Aim –
In the passage on the anti-saturation predefined-time compensator, when does the compensator vanish?

Passage provided –

Taking the time derivative of Equation (17), we obtain

$${\dot{\mathit{z}}}_1=\mathsf{\Gamma }\mathrm{diag}\left({\displaystyle \frac{\pi }{{\rho }_{ui}+{\rho }_{li}}}\right){\dot{\mathit{e}}}_1+\mathsf{\Gamma }\mathrm{diag}\left({\displaystyle \frac{-\pi e_{1i}-\pi {\rho }_{li}}{{\left({\rho }_{ui}+{\rho }_{li}\right)}^2}}\right){\dot{\mathsf{\rho }}}_u+\mathsf{\Gamma }\mathrm{diag}\left({\displaystyle \frac{-\pi e_{1i}+\pi {\rho }_{ui}}{{\left({\rho }_{ui}+{\rho }_{li}\right)}^2}}\right){\dot{\mathsf{\rho }}}_l$$

(19)

where $i=1,2,3$ and $\mathsf{\Gamma }=\mathrm{diag}\left(1+{\tan }^2\left({\displaystyle \frac{\pi e_{1i}-0.5\left({\rho }_{ui}-{\rho }_{li}\right)}{{\rho }_{ui}+{\rho }_{li}}}\right)\right)$.

3.2. Anti-Saturation Predefined-Time Compensator Design

The conventional PPFs in Refs. [28,29] are predefined and cannot be adjusted during the re-entry process. The prerequisite for the application of these methods is that the control moment can be accurately provided, which is unreasonable for the actual RLV control system. Because the amplitude of the RLV rudder’s swing is limited, inappropriate initial conditions or unsatisfactory external disturbances may render conventional PPFs infeasible under input saturation. In this paper, a novel ASPC is proposed to modify the boundary value of the PPF. Thus, the attitude tracking error is also guaranteed to remain within the range of the performance function in the presence of input saturation. Meanwhile, the compensator vanishes within the predefined time interval after the saturation process ends, avoiding long-term impacts on the PPF and attitude tracking.

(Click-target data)

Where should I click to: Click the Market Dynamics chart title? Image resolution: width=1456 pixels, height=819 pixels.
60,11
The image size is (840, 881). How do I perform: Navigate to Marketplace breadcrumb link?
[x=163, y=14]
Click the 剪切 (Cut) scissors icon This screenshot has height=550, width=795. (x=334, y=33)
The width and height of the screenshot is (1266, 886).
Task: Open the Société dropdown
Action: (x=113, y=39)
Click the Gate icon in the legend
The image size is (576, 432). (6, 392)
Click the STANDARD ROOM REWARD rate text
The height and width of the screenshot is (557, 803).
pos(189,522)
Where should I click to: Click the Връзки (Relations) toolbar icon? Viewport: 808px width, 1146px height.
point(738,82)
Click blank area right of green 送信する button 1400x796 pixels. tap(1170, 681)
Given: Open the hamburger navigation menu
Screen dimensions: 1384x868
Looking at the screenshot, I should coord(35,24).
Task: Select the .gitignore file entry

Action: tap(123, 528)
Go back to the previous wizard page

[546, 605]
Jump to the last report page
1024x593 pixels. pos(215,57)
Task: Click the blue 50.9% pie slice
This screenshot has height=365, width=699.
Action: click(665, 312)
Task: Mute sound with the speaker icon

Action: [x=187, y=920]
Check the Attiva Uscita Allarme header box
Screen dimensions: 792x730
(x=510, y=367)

Task answer –
It vanishes within the predefined time interval after the saturation process ends.